English edit

Etymology edit

un- +‎ fathom +‎ -ability

Pronunciation edit

  • IPA(key): /ʌnˈfæðəməbɪləti/, /ʌnˈfæðməˈbɪl.ɪ.ti/

Noun edit

unfathomability (uncountable)

  1. The quality of being unfathomable.
    • 1874, George William Bagby, Caesar Maurice, What I Did with My Fifty Millions[1], J.B. Lippincott and Company, page 50:
      It is as the infinitesimal droplet of the ordinary aqueous fluid in the bounding and boundless ocean of unfathomability.
    • 1890, Hegeler Institute, Edward C. Hegeler, Paul Carus, The Monist[2], Open Court for the Hegeler Institute, pages 10–11:
      The motives operating on a man do not explain his act till we know what sort of a man he is; and this, his original disposition or character, is a mere datum or brute fact. Things are so and so, and no reasons, ultimately, can be given for them.
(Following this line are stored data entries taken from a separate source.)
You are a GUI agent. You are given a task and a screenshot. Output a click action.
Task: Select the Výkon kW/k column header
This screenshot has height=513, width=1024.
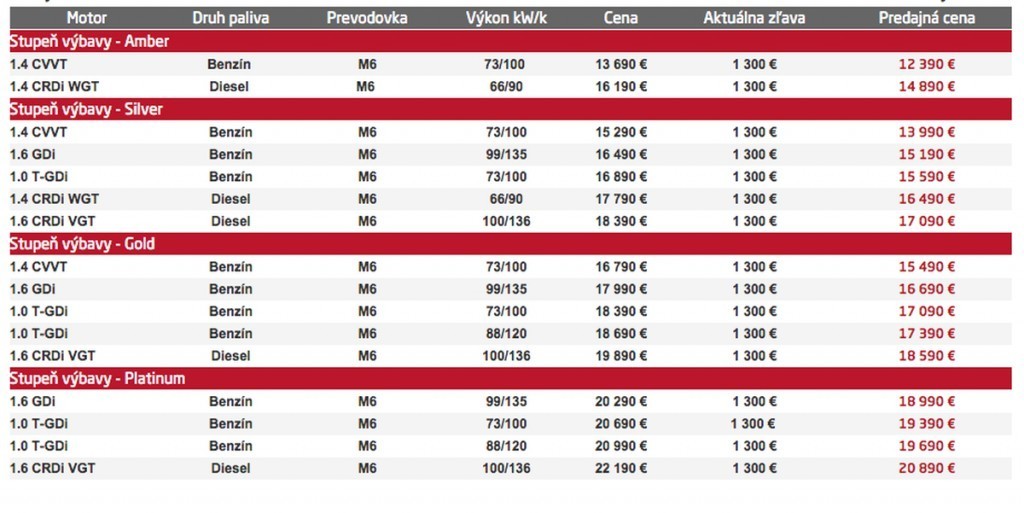(506, 18)

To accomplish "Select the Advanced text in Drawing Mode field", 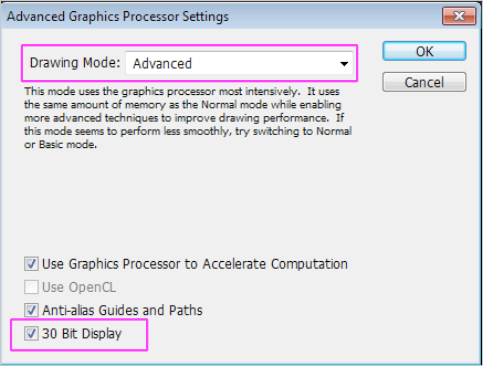I will pos(162,63).
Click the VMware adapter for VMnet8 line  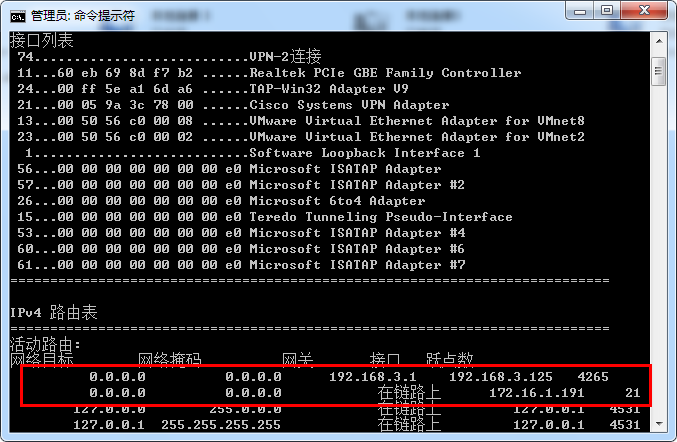click(x=416, y=121)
This unaccountability and unfathomability of the world, its purely empirical character, was to Schopenhauer proof that in it we have something more than merely mental phenomena which as products of the subject would sooner or later be intelligible to the subject just as are those other unquestioned products, the forms of space and time.
    • 1906, Henry David Thoreau, Bradford Torrey, Franklin Benjamin Sanborn, Ralph Waldo Emerson, The Writings of Henry David Thoreau[3], Houghton, Mifflin and Company, page 172:
      It is a remarkably warm night for the season, the ground almost entirely bare. The stars are dazzlingly bright. The fault may be in my own barrenness, but methinks there is a certain poverty about the winter night's sky. The stars of higher magnitude are more bright and dazzling, and therefore appear more near and numerable, while those that appear indistinct and infinitely remote in the summer, imparting the impression of unfathomability to the sky, are scarcely seen at all. The front halls of heaven are so brilliantly lighted that they quite eclipse the more remote. The sky has fallen many degrees.
    • 1920, Samuel Alexander White, North of the Law[4], Doubleday, Page, page 126:
      Watching the captain under cover of the rapid-fire small talk of the animated group, Jules noted that his cinnamon-coloured eyes hardly ever left Sonia's face. So he had ambitions! How many men, Dane wondered, were fired with that same longing? And what about the woman invested her with such power? It might have been her unfathomability. Men love the mysterious, that which they cannot probe, which ever eludes and beckons from beyond. Sonia had this attribute.
    • 2015, Janis H. Jenkins, Extraordinary Conditions: Culture and Experience in Mental Illness[5], University of California Press, →ISBN, page 17:
      The case study presented in “This Is How God Wants It? The Struggle of Sebastian” is a vivid instance of how sociocultural and psychodynamic milieu affects the formation of extraordinary experience, how the core of that experience is better characterized in terms of struggle than of symptoms, and the ultimate unfathomability of schizophrenia as a form of human subjectivity.